Olympia's kudzu of commissions

Are you on the Apiary Advisory Committee or the Migratory Waterfowl Art Commission? Report to the budget office immediately.
Are you on the Apiary Advisory Committee or the Migratory Waterfowl Art Commission? Report to the budget office immediately.

The Washington Policy Center emailed a link to a Joint Legislative Audit and Review Committee report released Dec. 3 that makes recommendations about what to do with the state's out-of-control proliferation of boards and commissions (pdf). In fact, as the report indicates, tracking them all down is tough, let alone getting a handle of what they do. Or don't do.

The timing for some housecleaning is good, obviously, with the state facing an "ugly" $6 billionish hole for the next budget cycle. Hacking away at the kudzu of commissions won't save a lot of money up front — many members are volunteers — but it could help streamline government by getting rid of useless or duplicative groups, and bring a little more transparency. Plus, fewer meetings would save travel reimbursements. (Couldn't many of them do their business via email and remote conferencing anyway?)

The legislature has already determined there are too many boards and commissions, some 470, ranging from the Dry Pea and Lentil Commission and the Noxious Weed Control Board to the Public Disclosure Commission and the Board of Massage. Some do actual work overseeing public universities, watchdogging industry, advising policy makers, and licensing professionals from denturists to funeral directors. But together with various ad hoc committees and symbolic entities — not to mention groups created as a sop to various constituencies — getting a handle on them has been difficult.

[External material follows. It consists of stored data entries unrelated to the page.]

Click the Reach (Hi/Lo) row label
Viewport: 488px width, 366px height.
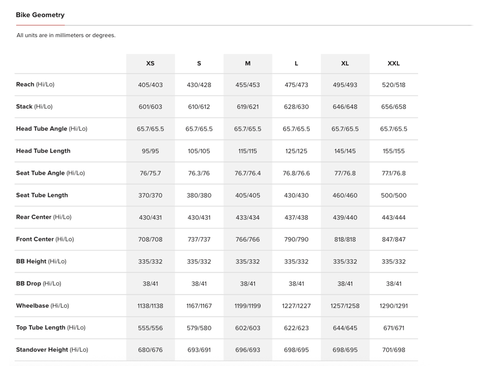pyautogui.click(x=35, y=84)
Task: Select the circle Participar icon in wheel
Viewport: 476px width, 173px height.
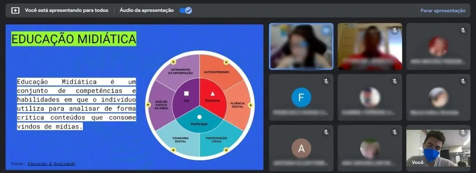Action: pyautogui.click(x=199, y=117)
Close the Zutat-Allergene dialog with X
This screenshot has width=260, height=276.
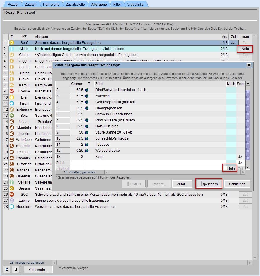click(249, 65)
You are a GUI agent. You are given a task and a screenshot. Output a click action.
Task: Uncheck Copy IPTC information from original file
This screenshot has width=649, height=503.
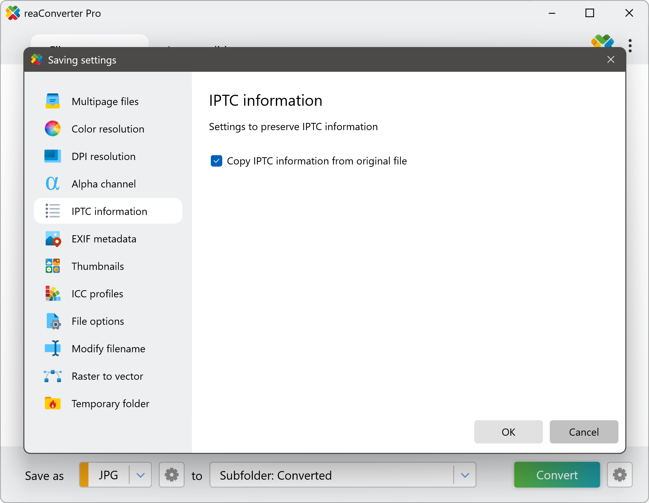click(216, 161)
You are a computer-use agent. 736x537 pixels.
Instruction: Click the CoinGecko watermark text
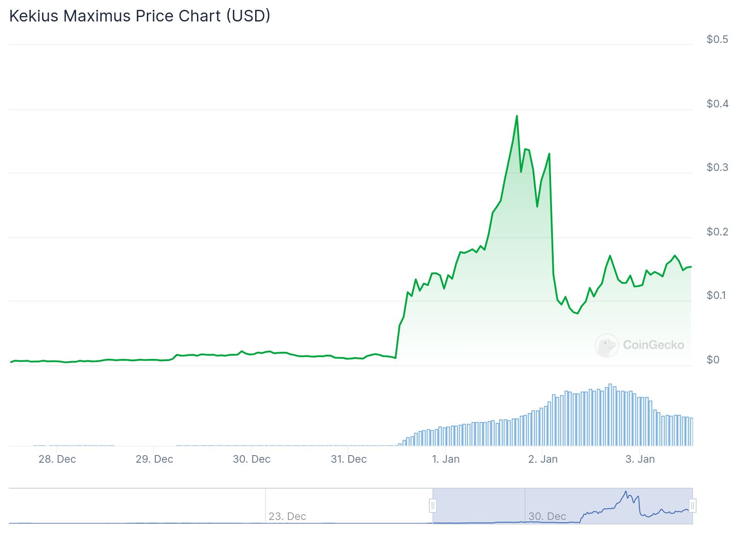coord(653,345)
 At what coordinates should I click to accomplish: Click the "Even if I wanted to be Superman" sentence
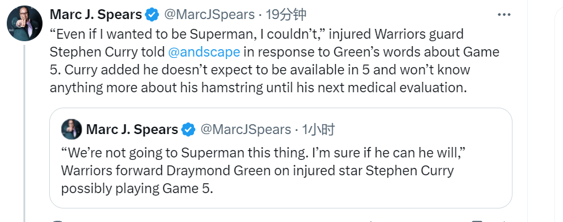click(188, 34)
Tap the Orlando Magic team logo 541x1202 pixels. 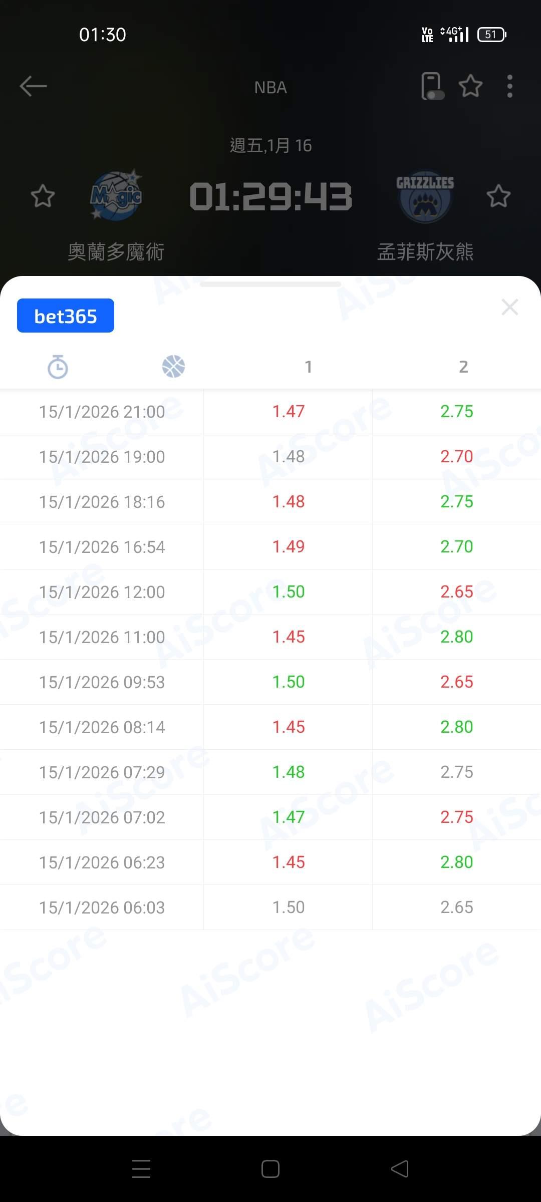[x=116, y=196]
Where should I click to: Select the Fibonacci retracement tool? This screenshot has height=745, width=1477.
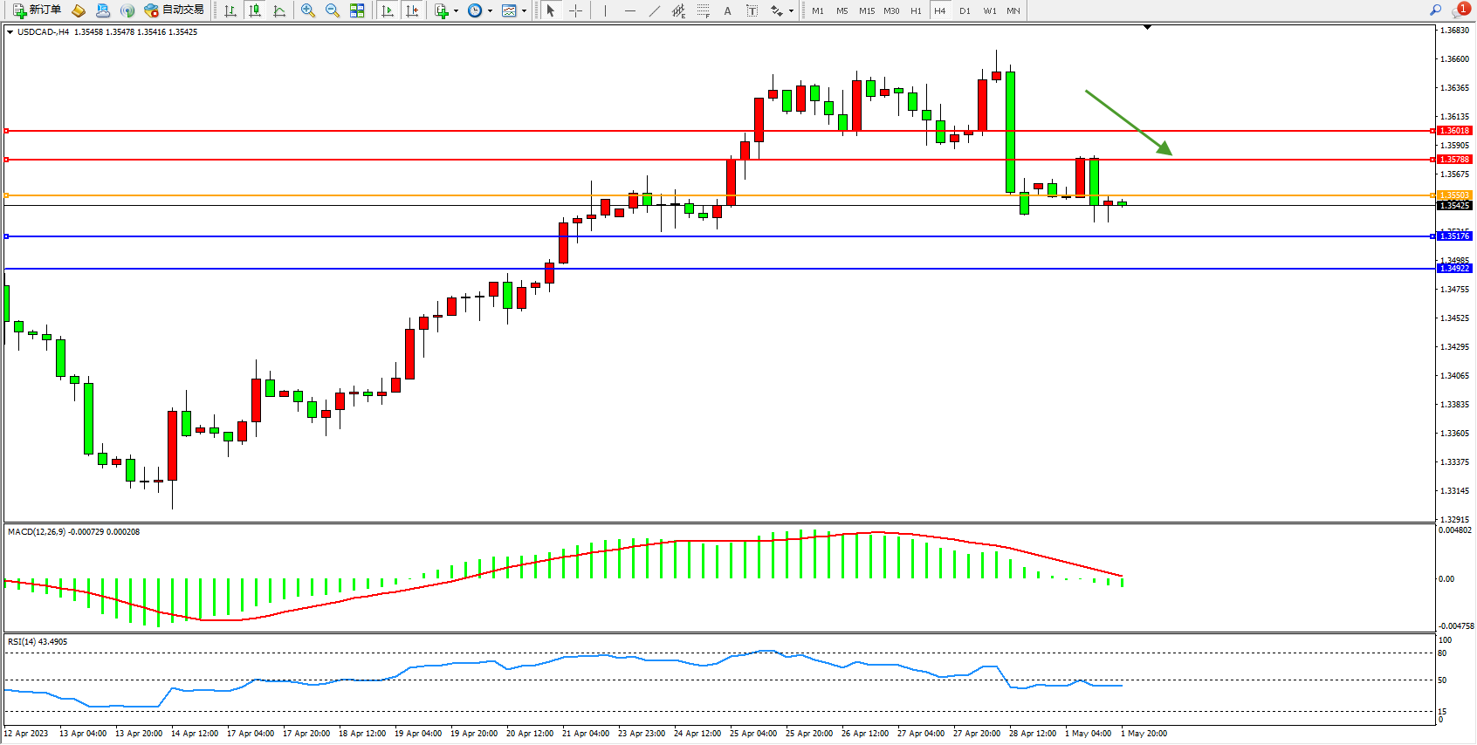[x=703, y=10]
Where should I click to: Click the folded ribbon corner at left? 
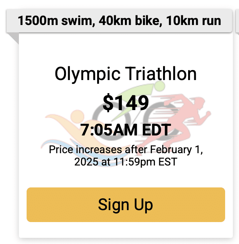click(13, 38)
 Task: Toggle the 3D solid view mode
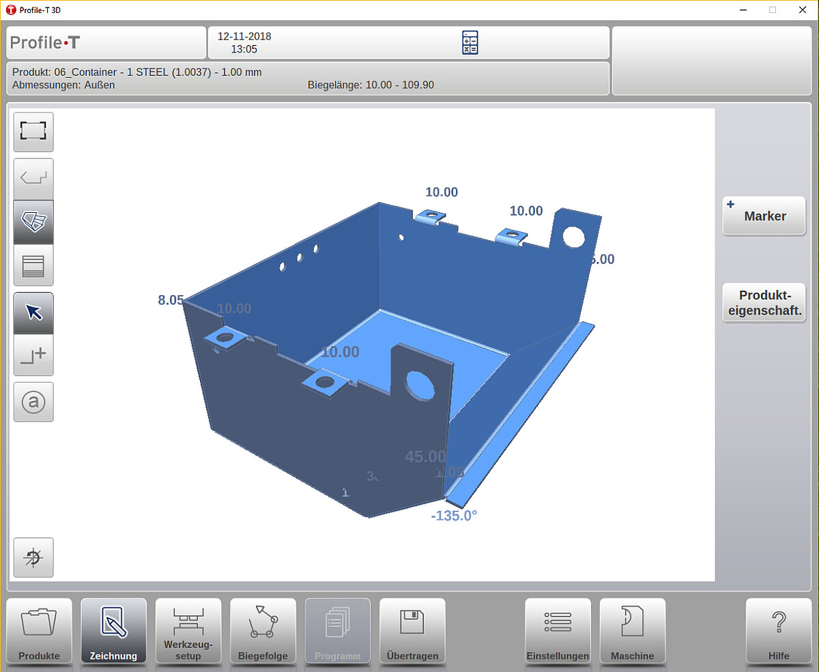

The Office of Financial Management in Olympia is tasked with keeping tabs on many of the groups, but not all. And it appears that not all have been regularly reporting their activities, expenditures, and certainly not their obsolescence, according to the report. The state is unsure of exactly what rules and mandates all the various boards and commissions have. Oversight has not been systematic.

The report includes a list of 36 boards and commissions that report little activity to OFM. Are they moribund, or just not filing the paperwork on what they're up to? If you're on (to name but a few) the Apiary Advisory Committee, the Acupuncture Ad Hoc Consulting Group, Self Insurance Insolvency Trust Board, the Seed Arbitration Committee, or the Migratory Waterfowl Art Commission, you better send up a flare because that list invites closer scrutiny.

Putting together a comprehensive inventory of boards and commissions is a start. The report makes numerous recommendations for how to begin clearing the thicket, but even that will take manpower and one wonders if the budget will leave enough left to do the heavy pruning required to eventually bring order.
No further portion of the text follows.